** begin Input data **

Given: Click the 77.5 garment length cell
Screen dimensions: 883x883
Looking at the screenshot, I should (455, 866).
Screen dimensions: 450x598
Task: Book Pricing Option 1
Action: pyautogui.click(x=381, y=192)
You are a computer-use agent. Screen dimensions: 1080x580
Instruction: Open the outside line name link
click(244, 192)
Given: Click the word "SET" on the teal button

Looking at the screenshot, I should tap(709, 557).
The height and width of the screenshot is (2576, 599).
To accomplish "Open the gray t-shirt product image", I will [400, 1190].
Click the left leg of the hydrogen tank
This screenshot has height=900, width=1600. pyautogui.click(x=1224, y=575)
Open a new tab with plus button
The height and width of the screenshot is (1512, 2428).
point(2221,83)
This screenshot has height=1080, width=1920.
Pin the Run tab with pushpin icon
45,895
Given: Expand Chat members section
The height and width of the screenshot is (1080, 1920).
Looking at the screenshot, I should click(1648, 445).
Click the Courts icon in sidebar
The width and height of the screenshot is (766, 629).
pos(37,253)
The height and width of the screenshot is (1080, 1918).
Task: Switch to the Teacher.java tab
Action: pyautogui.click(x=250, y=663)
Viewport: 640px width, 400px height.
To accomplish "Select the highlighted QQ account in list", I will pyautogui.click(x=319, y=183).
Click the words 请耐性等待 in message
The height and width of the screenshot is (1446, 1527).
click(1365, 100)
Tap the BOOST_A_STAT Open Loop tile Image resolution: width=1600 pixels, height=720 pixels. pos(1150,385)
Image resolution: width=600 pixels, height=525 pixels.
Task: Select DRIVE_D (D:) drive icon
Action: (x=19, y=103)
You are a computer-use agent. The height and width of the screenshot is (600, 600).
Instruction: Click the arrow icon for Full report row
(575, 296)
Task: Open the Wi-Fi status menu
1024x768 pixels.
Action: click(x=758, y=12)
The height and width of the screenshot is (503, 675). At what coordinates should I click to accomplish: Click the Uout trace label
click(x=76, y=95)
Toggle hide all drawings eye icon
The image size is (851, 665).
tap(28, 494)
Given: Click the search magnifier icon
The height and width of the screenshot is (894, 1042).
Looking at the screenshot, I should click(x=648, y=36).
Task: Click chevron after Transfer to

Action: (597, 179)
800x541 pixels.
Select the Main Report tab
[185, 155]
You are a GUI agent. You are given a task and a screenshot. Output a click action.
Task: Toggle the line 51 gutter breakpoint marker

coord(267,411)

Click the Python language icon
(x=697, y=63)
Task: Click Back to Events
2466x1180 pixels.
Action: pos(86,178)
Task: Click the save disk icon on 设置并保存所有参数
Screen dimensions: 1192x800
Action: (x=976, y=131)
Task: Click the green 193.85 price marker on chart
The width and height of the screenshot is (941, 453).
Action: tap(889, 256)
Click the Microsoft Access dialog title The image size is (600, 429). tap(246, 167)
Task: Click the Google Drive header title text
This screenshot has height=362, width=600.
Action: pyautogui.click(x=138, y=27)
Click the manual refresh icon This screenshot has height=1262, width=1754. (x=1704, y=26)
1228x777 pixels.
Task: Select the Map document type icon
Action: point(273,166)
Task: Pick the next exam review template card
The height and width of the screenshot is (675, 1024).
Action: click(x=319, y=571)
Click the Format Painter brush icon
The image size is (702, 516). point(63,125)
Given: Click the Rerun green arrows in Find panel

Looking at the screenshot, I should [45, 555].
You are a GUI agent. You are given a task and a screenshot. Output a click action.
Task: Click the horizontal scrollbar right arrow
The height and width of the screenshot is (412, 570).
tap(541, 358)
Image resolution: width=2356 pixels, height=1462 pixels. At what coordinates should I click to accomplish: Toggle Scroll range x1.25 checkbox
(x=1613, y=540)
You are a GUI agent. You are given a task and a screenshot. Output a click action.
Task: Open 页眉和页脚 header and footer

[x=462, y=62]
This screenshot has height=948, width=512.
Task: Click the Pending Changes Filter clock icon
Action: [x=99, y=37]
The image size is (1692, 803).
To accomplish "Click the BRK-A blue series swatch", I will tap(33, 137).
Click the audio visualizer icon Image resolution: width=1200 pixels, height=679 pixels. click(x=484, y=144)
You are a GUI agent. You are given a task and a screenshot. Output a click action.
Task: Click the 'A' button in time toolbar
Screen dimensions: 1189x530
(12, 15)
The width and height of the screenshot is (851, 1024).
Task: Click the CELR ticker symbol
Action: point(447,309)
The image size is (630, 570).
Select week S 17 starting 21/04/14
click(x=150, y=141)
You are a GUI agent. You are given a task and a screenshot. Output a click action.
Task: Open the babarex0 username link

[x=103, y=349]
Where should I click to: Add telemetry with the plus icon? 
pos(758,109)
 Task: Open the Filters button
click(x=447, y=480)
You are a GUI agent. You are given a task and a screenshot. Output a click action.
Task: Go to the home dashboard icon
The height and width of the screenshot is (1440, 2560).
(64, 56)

** end Input data **

● **Problem description**
Rewrite the data from the line that contains "Given: Click the search magnifier icon" through the line that contains "Click the Microsoft", swapping "chevron" for "arrow" and keeping everything else the same.

● **Reply to the task**
Given: Click the search magnifier icon
The height and width of the screenshot is (894, 1042).
Looking at the screenshot, I should click(x=648, y=36).
Task: Click arrow after Transfer to

Action: (597, 179)
800x541 pixels.
Select the Main Report tab
[185, 155]
You are a GUI agent. You are given a task and a screenshot. Output a click action.
Task: Toggle the line 51 gutter breakpoint marker

coord(267,411)

Click the Python language icon
(x=697, y=63)
Task: Click Back to Events
2466x1180 pixels.
Action: pos(86,178)
Task: Click the save disk icon on 设置并保存所有参数
Screen dimensions: 1192x800
Action: (x=976, y=131)
Task: Click the green 193.85 price marker on chart
The width and height of the screenshot is (941, 453).
Action: tap(889, 256)
Click the Microsoft Access dialog title The image size is (600, 429). tap(246, 167)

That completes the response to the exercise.